Enid Blyton's reputation has not declined to that extent, but there has been a price to pay. Because, for decades, her books have been edited and re-edited so that they can still be sold. So much so that these days you have no idea how many of the words in a book with her name on the cover she actually wrote.
I don't like this process: I would rather publishers allowed books go out of print gracefully than mucked them about in this fashion. But it is inevitable, because publishers and writers' estates aren't going to slaughter a cash cow.
So if you want to understand why Roald Dahl's books are being re-edited, don't hunt for woke snowflakes but follow the money and read The Hollywood Reporter:
Netflix has been in the Dahl business for the past three years, having paid a reported $1 billion to acquire rights for animated series and specials based on 16 of Dahl’s stories, including Charlie and the Great Glass Elevator, The BFG, The Twits, George’s Marvellous Medicine and The Enormous Crocodile.
And if all that goes ahead there is a lot of money to be made from tie-in republication of the books.
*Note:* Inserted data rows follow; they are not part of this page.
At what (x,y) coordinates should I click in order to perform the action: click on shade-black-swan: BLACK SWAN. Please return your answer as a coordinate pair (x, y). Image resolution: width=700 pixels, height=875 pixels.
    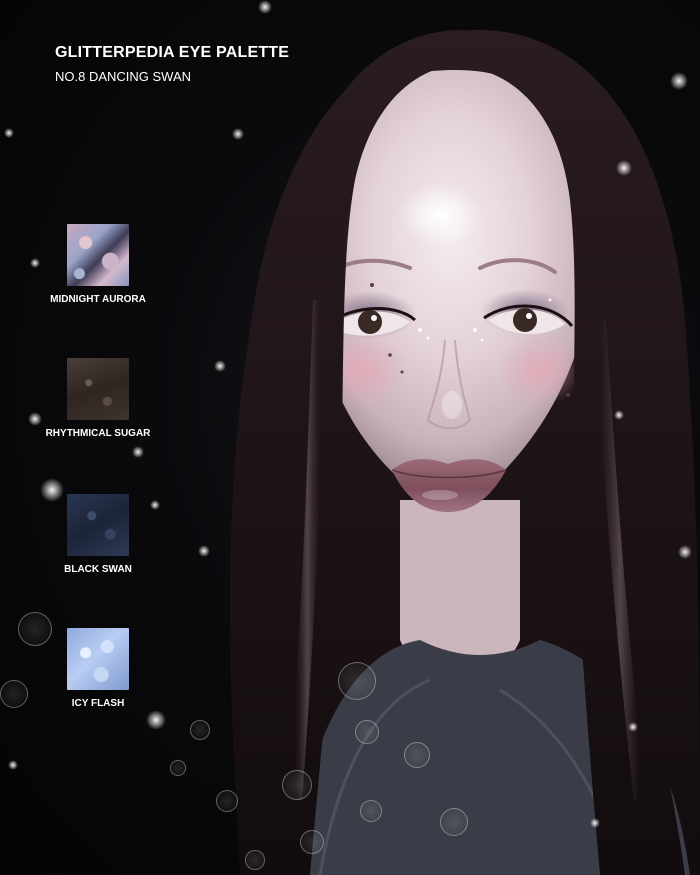
    Looking at the image, I should click on (98, 534).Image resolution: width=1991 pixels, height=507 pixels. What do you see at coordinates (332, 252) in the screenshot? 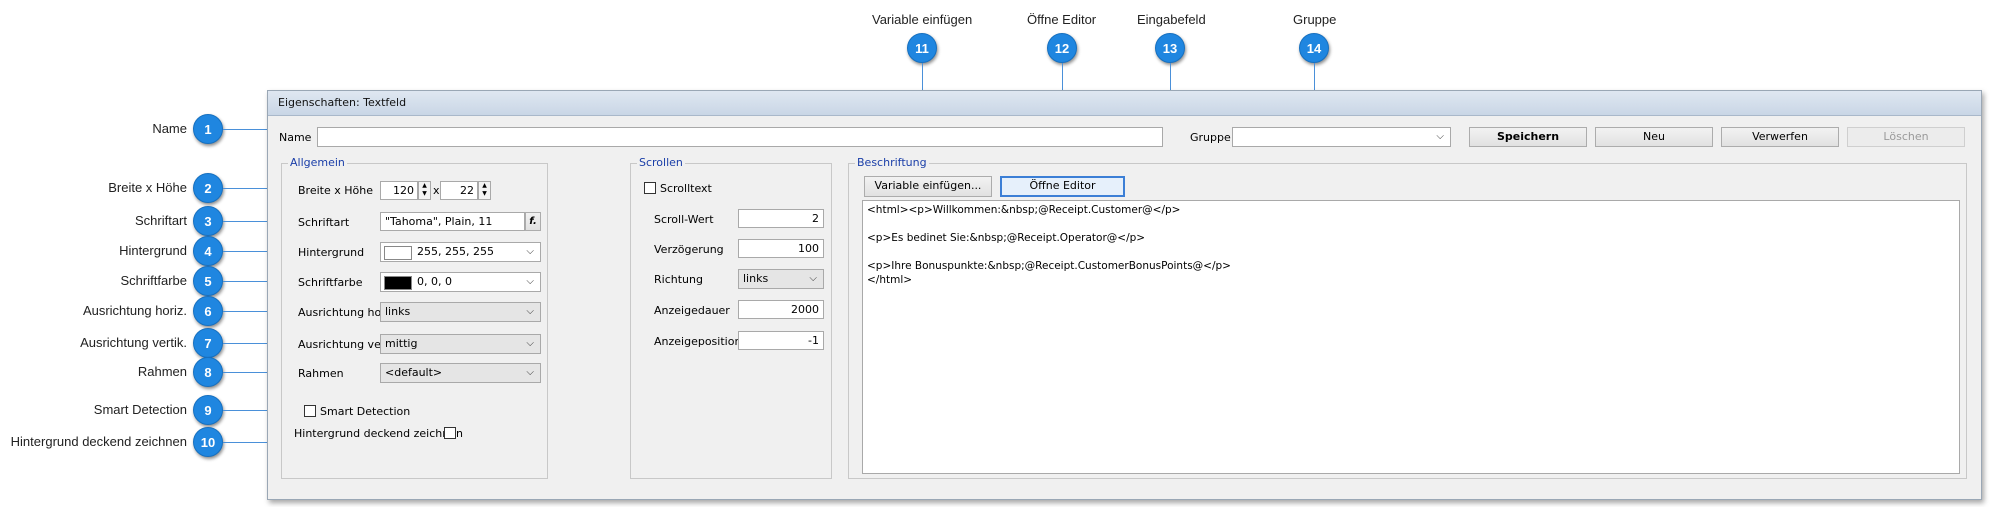
I see `background-label: Hintergrund` at bounding box center [332, 252].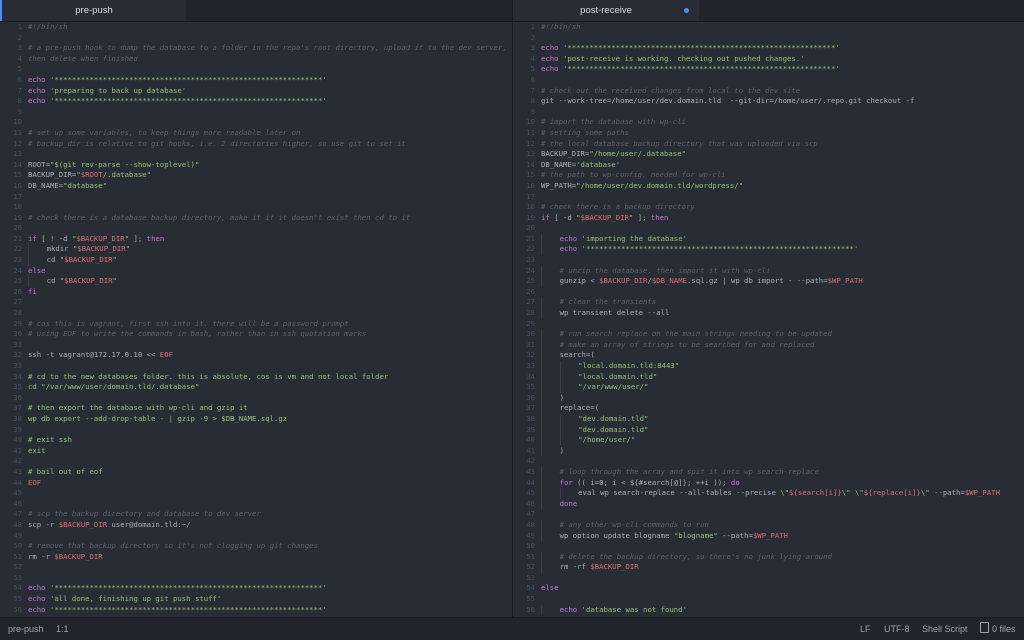  What do you see at coordinates (530, 260) in the screenshot?
I see `line-number: 23` at bounding box center [530, 260].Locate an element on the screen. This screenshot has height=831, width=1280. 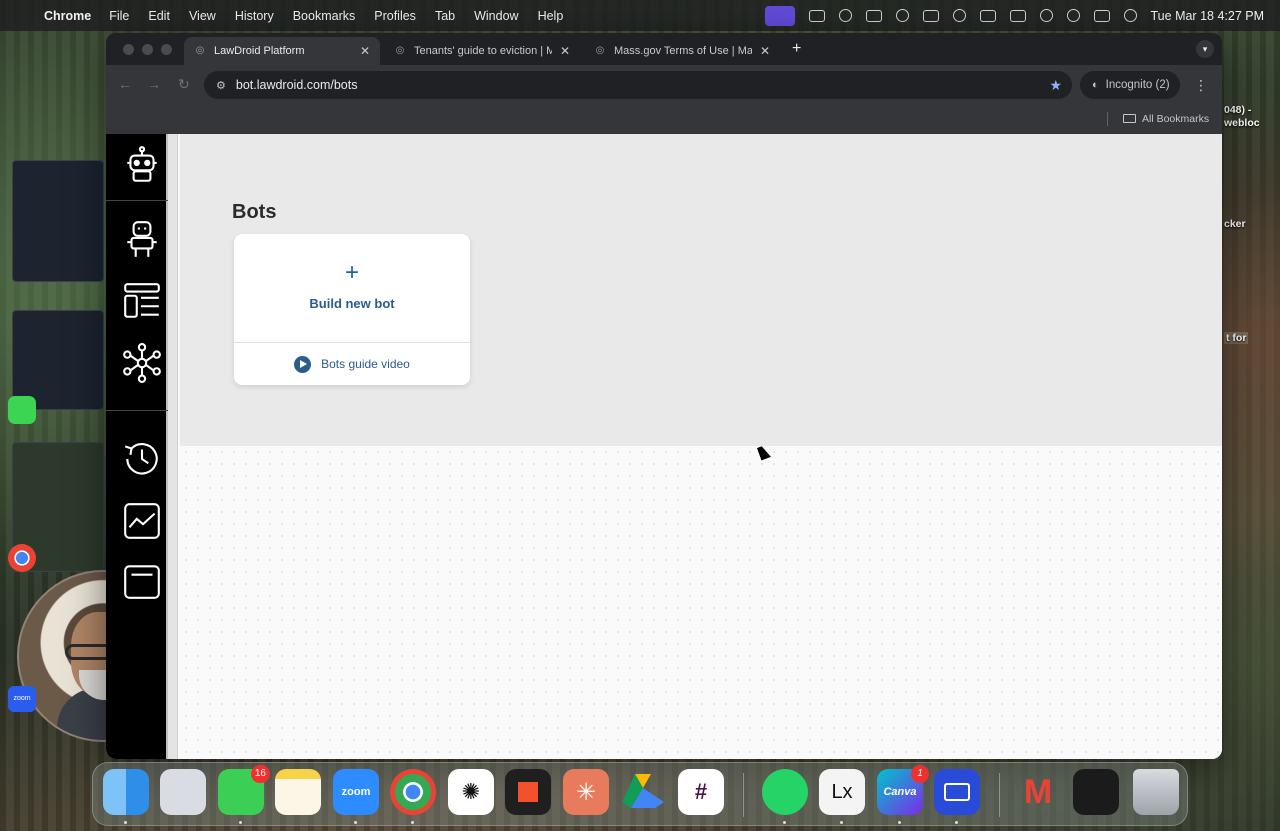
bots-guide-video-label: Bots guide video is located at coordinates (366, 364).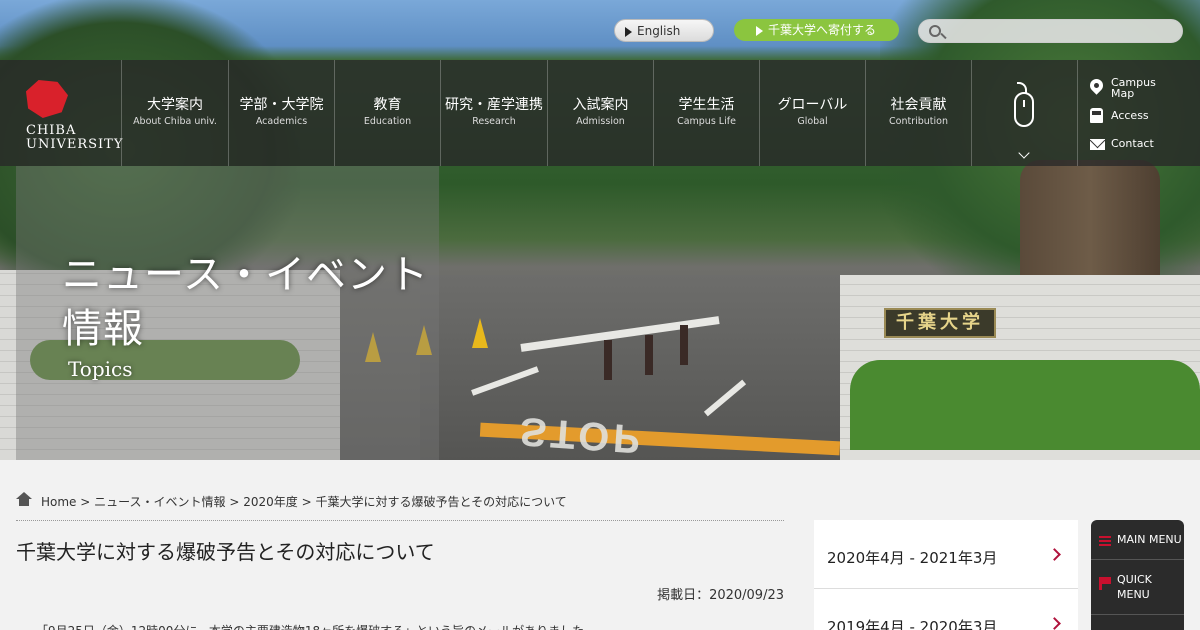 The image size is (1200, 630). What do you see at coordinates (918, 122) in the screenshot?
I see `nav-label-en: Contribution` at bounding box center [918, 122].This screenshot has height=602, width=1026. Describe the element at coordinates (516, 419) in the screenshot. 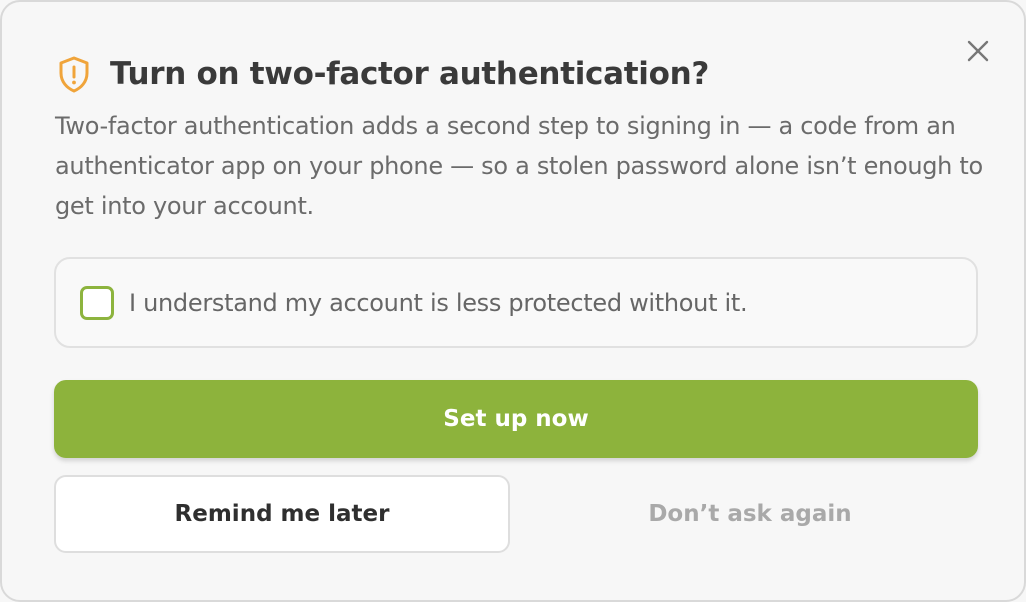

I see `set-up-now-button: Set up now` at that location.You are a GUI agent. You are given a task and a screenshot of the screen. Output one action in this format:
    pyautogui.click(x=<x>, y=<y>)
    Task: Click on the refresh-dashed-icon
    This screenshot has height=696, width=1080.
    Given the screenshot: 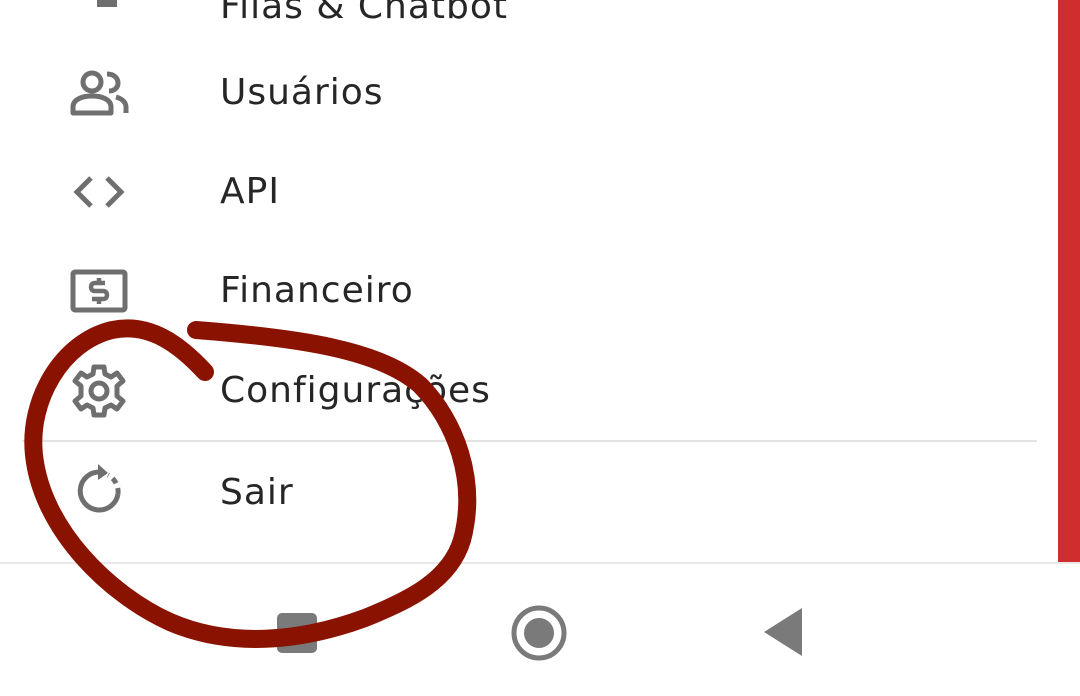 What is the action you would take?
    pyautogui.click(x=99, y=491)
    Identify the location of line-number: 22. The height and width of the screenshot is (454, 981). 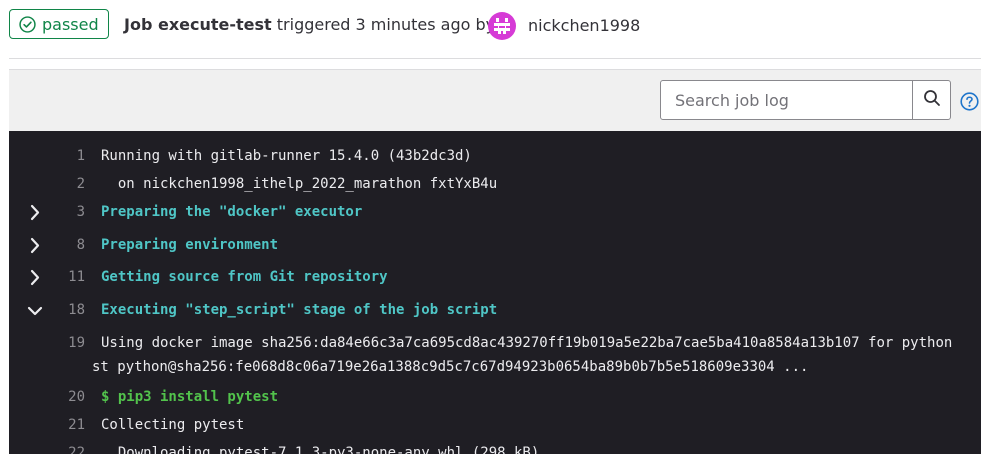
(47, 450).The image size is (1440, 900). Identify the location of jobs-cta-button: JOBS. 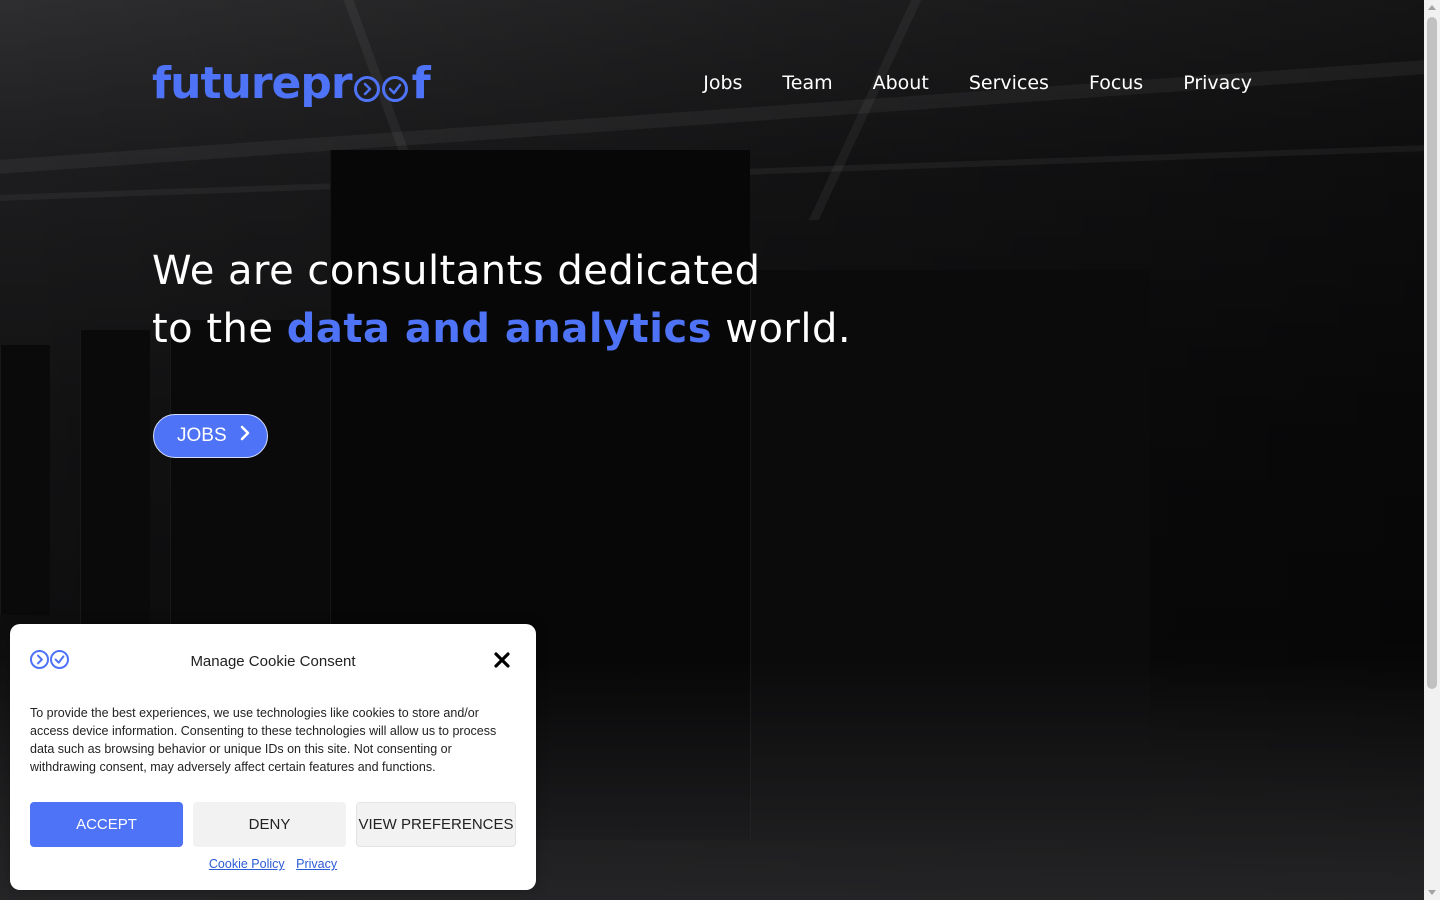
(210, 436).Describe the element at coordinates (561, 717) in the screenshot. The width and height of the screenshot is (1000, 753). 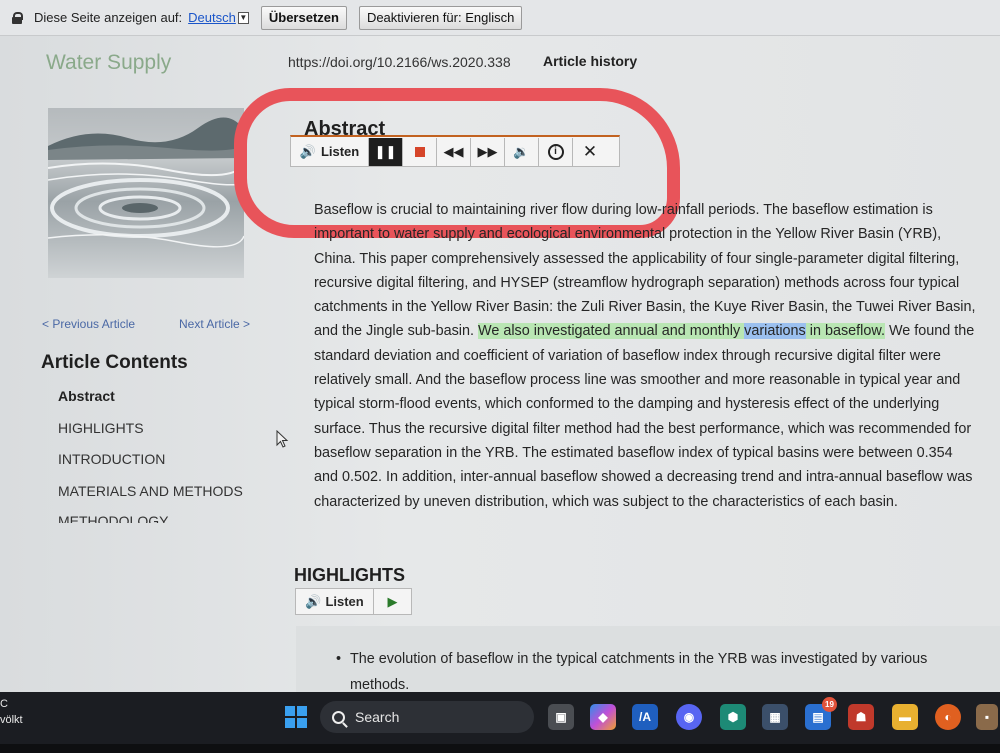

And those books will have to be acceptable to today's trade and today's buyers.
Dahl was happy to bow to commercial forces during his own lifetime, When the success of the film of Charlie and the Chocolate Factory threw new light on the book, he made significant changes to it.
As the Telegraph article which has started this row off admits:
This is not the first time his books have changed to reflect contemporary mores, or around Hollywood interest.
In the first edition of Charlie and the Chocolate Factory (1964), the Oompa-Loompas were black pygmies, enslaved by Willy Wonka from "the deepest and darkest part of the African jungle" and paid in cocoa beans. Dahl rewrote the characters in the late 1960s to "de-Negro" them, in his words.
For Mel Stuart's 1971 film starring Gene Wilder, the Oompas became green-haired, orange-skinned figures. By a 1973 edition of the book, they had become "little fantasy creatures".